Le Royaume-Uni a fourni des exemples spectaculaires. En 2013, les blogueurs américains Pamela Geller et Robert Spencer ont été interdits d’entrée, le Home Office invoquant la formule rituelle du « not conducive to the public good ». La même logique a frappé, plus récemment, l’écrivain français Renaud Camus, interdit d’entrée au Royaume-Uni au printemps 2025, au nom de ce même « public good », notion commode parce qu’elle est sans contours. Les autorités britanniques disposent d’un large pouvoir discrétionnaire en la matière, rappelé par la Chambre des communes elle-même.

L’Union européenne, et plus largement l’espace Schengen, n’est pas en reste. Jared Taylor, président d’American Renaissance, a été empêché d’entrer dans l’espace Schengen à la suite d’une décision initiée par un État membre, interdisant de fait sa présence sur l’ensemble de la zone pendant la durée du signalement. L’affaire, pour ce qu’elle signifie, importe plus que ses détails, un homme est neutralisé non pour un délit commis, mais pour un profil idéologique jugé inacceptable.

Ce catalogue d’interdictions, et il pourrait être prolongé, montre que l’Europe et le Royaume-Uni ont depuis longtemps admis un principe redoutable, certaines idées suffisent à rendre une présence indésirable. On ne sanctionne plus le trouble, on sanctionne la possibilité d’un trouble, ou la seule contrariété symbolique. Tocqueville parlait d’un despotisme doux, Mill avertissait contre le silence imposé aux opinions, Hannah Arendt voyait dans la réduction de l’espace public le signe d’un régime inquiet. Le dispositif contemporain n’a pas besoin de grands procès, il préfère les gestes administratifs, l’interdiction, l’exclusion, la fermeture, la dissuasion.

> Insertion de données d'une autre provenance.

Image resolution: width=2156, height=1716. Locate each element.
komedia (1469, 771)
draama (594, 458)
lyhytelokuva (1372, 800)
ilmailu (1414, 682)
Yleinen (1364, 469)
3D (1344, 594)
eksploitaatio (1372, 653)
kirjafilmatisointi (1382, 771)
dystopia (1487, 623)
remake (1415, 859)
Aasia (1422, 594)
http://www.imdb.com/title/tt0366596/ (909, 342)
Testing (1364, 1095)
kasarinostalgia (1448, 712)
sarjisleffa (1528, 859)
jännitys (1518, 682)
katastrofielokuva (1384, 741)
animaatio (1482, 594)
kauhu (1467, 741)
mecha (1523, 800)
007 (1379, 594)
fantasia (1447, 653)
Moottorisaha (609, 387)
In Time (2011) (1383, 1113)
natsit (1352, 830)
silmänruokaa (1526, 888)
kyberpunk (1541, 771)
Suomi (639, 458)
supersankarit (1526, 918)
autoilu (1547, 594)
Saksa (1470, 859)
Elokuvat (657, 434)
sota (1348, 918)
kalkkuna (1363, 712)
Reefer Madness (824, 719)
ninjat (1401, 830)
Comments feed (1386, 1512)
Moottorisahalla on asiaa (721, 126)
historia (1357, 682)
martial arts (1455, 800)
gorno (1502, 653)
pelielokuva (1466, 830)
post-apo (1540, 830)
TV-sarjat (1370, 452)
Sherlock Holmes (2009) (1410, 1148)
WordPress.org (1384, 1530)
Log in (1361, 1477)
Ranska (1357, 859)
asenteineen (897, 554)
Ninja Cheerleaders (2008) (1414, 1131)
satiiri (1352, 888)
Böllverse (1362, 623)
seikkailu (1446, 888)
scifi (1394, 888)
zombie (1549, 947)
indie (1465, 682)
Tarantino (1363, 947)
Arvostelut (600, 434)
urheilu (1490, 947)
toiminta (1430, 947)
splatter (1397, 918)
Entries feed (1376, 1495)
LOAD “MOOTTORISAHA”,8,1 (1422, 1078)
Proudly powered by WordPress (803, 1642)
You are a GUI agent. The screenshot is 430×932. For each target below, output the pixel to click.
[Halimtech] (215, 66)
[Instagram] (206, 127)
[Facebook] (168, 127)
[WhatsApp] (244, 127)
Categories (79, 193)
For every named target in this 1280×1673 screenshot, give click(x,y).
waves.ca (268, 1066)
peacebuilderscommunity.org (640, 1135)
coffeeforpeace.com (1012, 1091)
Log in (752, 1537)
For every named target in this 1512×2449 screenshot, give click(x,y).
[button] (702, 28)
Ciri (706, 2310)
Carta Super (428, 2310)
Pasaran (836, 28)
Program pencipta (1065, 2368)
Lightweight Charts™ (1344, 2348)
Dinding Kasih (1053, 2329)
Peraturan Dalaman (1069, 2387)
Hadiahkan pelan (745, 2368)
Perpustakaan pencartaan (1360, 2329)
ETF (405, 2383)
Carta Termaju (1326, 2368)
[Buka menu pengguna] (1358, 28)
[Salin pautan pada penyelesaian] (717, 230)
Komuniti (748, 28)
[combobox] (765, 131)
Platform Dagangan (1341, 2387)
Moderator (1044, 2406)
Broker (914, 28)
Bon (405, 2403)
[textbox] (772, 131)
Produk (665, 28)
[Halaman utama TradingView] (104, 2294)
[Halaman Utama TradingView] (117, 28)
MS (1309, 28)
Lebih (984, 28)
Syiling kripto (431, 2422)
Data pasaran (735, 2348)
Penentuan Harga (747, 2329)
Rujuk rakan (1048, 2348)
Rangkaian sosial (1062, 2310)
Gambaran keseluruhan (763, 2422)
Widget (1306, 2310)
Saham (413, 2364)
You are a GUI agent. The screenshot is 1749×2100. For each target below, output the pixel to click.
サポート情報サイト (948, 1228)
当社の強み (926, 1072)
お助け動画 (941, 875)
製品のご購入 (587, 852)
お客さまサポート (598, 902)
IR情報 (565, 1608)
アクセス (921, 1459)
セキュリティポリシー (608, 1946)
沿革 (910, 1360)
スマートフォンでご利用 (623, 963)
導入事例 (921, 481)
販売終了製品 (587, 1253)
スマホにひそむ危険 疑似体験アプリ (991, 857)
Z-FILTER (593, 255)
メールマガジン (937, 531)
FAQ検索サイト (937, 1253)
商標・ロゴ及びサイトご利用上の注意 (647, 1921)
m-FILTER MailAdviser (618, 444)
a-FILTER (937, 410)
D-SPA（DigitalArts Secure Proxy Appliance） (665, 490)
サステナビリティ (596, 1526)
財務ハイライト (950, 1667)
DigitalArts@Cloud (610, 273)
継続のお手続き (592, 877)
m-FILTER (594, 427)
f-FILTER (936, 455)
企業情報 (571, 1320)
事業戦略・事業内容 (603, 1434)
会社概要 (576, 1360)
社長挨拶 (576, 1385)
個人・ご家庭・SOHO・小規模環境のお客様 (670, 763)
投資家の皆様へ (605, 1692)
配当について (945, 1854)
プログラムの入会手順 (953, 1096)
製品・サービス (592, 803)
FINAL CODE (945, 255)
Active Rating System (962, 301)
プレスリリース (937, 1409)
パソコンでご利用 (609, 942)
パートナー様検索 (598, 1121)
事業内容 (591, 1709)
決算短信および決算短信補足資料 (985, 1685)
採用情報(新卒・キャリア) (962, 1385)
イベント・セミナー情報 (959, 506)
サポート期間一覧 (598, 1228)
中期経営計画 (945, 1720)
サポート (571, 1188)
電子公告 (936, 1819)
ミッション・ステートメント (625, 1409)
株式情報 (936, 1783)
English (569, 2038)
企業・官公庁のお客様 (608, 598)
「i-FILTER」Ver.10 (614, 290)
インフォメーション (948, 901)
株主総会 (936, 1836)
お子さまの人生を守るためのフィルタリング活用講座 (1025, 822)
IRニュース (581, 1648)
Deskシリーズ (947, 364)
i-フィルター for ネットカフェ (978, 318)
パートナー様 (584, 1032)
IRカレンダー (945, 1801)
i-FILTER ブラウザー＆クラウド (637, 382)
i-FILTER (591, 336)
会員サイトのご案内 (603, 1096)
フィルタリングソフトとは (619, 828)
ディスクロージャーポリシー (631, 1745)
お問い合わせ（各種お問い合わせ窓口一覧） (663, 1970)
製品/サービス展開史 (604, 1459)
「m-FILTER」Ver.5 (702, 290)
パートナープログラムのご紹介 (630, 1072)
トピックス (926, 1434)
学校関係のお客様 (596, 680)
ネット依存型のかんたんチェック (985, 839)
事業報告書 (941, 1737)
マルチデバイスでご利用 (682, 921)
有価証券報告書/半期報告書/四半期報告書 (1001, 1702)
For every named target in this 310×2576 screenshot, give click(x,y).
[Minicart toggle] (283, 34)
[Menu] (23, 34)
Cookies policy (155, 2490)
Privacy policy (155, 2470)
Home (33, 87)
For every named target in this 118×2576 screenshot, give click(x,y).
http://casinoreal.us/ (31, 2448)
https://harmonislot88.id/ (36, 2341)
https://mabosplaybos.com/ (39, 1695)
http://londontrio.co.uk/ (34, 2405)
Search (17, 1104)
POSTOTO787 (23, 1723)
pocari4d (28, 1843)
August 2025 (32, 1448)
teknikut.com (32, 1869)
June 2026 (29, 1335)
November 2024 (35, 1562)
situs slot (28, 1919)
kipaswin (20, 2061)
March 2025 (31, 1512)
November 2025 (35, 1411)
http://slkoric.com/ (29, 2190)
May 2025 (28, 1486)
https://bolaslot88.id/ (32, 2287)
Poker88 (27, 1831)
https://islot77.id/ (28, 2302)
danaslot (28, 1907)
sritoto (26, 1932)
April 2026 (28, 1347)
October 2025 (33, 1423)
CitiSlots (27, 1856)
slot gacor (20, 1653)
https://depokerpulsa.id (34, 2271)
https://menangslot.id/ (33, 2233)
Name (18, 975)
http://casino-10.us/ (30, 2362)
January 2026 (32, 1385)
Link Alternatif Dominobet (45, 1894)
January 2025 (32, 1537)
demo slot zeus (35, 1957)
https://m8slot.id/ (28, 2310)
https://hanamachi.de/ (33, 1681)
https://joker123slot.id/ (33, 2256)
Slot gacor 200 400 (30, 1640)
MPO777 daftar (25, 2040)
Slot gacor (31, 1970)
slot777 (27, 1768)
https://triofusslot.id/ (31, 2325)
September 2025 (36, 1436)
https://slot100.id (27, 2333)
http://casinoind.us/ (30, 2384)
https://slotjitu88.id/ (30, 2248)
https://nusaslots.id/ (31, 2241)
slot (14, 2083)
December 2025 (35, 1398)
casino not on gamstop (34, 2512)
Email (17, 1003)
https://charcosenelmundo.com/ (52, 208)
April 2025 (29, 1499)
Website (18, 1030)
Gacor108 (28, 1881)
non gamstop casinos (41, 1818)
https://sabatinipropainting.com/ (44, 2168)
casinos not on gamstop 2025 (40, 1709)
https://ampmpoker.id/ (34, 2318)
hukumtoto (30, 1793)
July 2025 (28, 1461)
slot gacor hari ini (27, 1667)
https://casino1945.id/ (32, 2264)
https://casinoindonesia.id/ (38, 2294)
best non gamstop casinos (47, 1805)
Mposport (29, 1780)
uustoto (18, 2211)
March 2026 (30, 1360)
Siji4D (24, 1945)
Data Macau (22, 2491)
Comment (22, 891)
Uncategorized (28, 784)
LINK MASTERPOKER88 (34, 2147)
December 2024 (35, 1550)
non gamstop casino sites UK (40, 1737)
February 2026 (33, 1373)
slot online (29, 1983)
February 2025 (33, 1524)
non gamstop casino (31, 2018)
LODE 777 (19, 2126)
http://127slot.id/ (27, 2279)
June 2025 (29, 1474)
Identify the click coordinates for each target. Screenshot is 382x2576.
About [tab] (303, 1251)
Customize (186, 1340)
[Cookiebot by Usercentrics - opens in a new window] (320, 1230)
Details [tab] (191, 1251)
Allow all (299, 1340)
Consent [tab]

L’indignation européenne actuelle devient alors presque comique. Ceux qui ont fait profession d’interdire s’étonnent d’être sanctionnés. Ceux qui ont traité l’exclusion idéologique comme un outil normal de gouvernement découvrent soudain les méfaits de l’arbitraire lorsqu’il change de main. L’affaire révèle, au fond, une vérité simple, l’Europe s’est habituée à censurer sans en assumer le nom, en maquillant la censure en prévention morale.

Carl Schmitt rappelait que le souverain est celui qui décide de l’exception. Dans l’Europe tardive, l’exception est devenue permanente dès qu’il est question de parole dissidente. Ernst Jünger, lui, notait que les temps de décadence se reconnaissent à ce que l’on y confond la sécurité avec la vérité. Cette confusion est devenue notre climat intellectuel.

La liberté, disait Orwell, consiste à pouvoir dire aux gens ce qu’ils n’ont pas envie d’entendre. L’Europe répond désormais, de plus en plus, par le registre inverse, elle prétend protéger les sociétés de certaines paroles, quitte à leur interdire de voir ce qu’elles vivent. Les sanctions américaines, qu’on les approuve ou non, ont au moins ce mérite, elles rappellent aux Européens que les censeurs qu’on dénonce aujourd’hui comme victimes sont, depuis longtemps, les artisans d’un système dont nous sommes les premiers captifs.